# Liquid ICS motorola CD-drive



## skatastic (Aug 30, 2011)

Does anyone know how to turn this off and prevent it from being recognized when I connect the phone to the computer? When I had Eclipse (gingerbread) I don't think it was even included in the ROM.


----------



## projektorboy (Nov 11, 2011)

It sounds like you've invoked the USB Mass Storage option whenever USB is connected. The option to change it is always in the notification area. You want it set back to Charge Only.


----------



## skatastic (Aug 30, 2011)

projektorboy said:


> It sounds like you've invoked the USB Mass Storage option whenever USB is connected. The option to change it is always in the notification area. You want it set back to Charge Only.

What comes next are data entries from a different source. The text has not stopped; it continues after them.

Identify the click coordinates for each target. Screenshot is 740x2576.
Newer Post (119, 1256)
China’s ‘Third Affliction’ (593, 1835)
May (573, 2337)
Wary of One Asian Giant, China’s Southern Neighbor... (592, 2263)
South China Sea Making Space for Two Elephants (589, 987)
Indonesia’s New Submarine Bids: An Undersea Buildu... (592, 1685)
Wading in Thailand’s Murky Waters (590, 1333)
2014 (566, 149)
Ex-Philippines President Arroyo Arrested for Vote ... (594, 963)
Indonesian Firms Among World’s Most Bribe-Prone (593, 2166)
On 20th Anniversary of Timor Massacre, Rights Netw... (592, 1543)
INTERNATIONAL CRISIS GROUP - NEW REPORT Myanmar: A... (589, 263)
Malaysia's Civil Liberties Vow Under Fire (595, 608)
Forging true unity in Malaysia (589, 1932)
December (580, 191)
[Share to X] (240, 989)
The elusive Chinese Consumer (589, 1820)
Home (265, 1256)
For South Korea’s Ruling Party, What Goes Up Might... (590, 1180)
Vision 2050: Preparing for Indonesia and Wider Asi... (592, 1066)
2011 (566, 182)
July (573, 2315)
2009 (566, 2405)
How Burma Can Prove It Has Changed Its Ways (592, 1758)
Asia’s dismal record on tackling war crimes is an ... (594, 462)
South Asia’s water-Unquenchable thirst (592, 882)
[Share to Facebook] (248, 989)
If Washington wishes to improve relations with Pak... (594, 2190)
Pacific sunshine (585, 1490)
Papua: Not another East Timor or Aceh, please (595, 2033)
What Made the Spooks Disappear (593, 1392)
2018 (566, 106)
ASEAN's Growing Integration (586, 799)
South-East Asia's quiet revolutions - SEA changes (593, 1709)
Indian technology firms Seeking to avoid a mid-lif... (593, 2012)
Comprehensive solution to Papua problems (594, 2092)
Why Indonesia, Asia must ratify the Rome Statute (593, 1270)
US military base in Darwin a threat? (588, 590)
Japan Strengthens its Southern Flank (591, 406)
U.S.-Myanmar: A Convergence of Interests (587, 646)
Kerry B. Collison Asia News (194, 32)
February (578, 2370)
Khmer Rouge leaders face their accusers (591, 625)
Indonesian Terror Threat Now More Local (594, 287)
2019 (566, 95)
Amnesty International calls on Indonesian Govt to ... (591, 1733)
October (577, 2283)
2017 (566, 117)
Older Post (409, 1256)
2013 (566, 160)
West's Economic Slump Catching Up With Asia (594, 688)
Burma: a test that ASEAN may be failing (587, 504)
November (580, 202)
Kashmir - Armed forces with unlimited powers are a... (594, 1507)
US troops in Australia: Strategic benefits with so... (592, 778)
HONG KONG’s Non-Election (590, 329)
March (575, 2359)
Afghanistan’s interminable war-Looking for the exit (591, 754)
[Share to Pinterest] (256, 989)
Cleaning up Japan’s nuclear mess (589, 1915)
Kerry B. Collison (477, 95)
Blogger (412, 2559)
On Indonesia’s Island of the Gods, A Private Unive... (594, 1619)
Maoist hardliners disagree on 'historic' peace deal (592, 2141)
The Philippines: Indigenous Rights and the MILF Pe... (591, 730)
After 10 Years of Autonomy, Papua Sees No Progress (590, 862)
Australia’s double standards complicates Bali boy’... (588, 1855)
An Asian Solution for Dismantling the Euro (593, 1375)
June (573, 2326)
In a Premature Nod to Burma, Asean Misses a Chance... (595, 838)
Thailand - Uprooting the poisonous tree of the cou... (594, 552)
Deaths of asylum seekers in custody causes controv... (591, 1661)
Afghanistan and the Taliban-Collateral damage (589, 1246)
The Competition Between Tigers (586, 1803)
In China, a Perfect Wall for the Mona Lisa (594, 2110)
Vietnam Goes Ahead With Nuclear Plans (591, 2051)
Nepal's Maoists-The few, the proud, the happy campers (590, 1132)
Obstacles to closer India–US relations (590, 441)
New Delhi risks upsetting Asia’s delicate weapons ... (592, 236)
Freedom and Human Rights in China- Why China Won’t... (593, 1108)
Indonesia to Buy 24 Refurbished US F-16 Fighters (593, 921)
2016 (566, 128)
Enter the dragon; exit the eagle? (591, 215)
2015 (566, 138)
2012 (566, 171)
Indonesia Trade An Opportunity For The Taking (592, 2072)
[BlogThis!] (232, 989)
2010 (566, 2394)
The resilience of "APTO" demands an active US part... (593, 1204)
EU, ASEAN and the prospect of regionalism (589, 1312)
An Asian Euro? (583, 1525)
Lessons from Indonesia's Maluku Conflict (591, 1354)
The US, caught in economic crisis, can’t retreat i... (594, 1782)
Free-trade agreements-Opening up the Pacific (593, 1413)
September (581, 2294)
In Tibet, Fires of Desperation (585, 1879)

I don't believe that to be the case. When I connect I get the "USB connected" screen. There is the option to turn on USB storage which I don't click and I still get the "CD-drive" to come up. I only get my SD cards to show up when I click the "turn on" option.


----------



## freddy0872 (Aug 8, 2011)

skatastic said:


> Does anyone know how to turn this off and prevent it from being recognized when I connect the phone to the computer? When I had Eclipse (gingerbread) I don't think it was even included in the ROM.


It is annoying. If yours opens the web page for backup assistant you can stop that. When u plug phone in down by the clock on ur desktop right click the moto helper icon and click do nothing. That will stop the page from opening. It has a red dot on the icon. Can't miss it. If u actually open that "CD drive" deleting the auto run.inf will stop it also I believe the CD drive will be there if u have backup assistant installed on the phone. Sucks.

Hope this helps


----------



## skatastic (Aug 30, 2011)

freddy0872 said:


> It is annoying. If yours opens the web page for backup assistant you can stop that. When u plug phone in down by the clock on ur desktop right click the moto helper icon and click do nothing. That will stop the page from opening. It has a red dot on the icon. Can't miss it. If u actually open that "CD drive" deleting the auto run.inf will stop it also I believe the CD drive will be there if u have backup assistant installed on the phone. Sucks.
> 
> Hope this helps


How do you delete autorun.inf? Windows sees it as a CD-ROM so I can't delete it from there. When I use root explorer I see a /cdrom on the device but I don't see any files in there. There's also nothing under /mnt/ that looks like it is the CD-ROM drive.


----------



## freddy0872 (Aug 8, 2011)

skatastic said:


> How do you delete autorun.inf? Windows sees it as a CD-ROM so I can't delete it from there. When I use root explorer I see a /cdrom on the device but I don't see any files in there. There's also nothing under /mnt/ that looks like it is the CD-ROM drive.


Sorry for the delay. Here is what your going to want to do. Now this is Per PC. If you would like instructions on removing in general i can post that. This is just easier and safer due to the fact you wont be messing with the System File on the Android.

1. With the phone connected, open Windows Explorer
2. Right-click "CD Drive (F: (or whatever)) MotoCast" and select "Properties"
3. Click the "Hardware" tab
4. All drives on your system should be listed, including three for "Motorola .... USB Device." Select the one that lists "DVD/CD-ROM Drives" in the "Type" column.
5. Another "Properties" window will open. In the "General" tab, select "Change Settings."
6. Yet another "Properties" window will open. Select the "Driver" tab and click the "Disable" button. A warning will pop up stating, "Disabling this device will cause it to stop functioning. Do you really want to disable it?" Select "Yes."
7. Click "OK" on the two open "Properties" windows.
8. The next time you connect your phone via USB, you should get two Autoplay windows - one for "MOT" (Phone's internal storage) and "Removable Disk" (the micro SD card). The annoying Motocast CD drive (that you can't write to anyway) will no longer pop up.

Let me know how that works out for you.


----------



## freddy0872 (Aug 8, 2011)

Here is a screenshot if you want to use the other rec i gave you about disabling it using the MOTO software on your pc.

https://dl.dropbox.com/u/57765318/Screenshot.jpg


----------



## skatastic (Aug 30, 2011)

Thanks for that advise. Doing that does work as intended but its obviously computer specific. Is there a way to disable the CD device on the phone or at least just kill the autorun.inf so there's no pop-ups on a new computer?


----------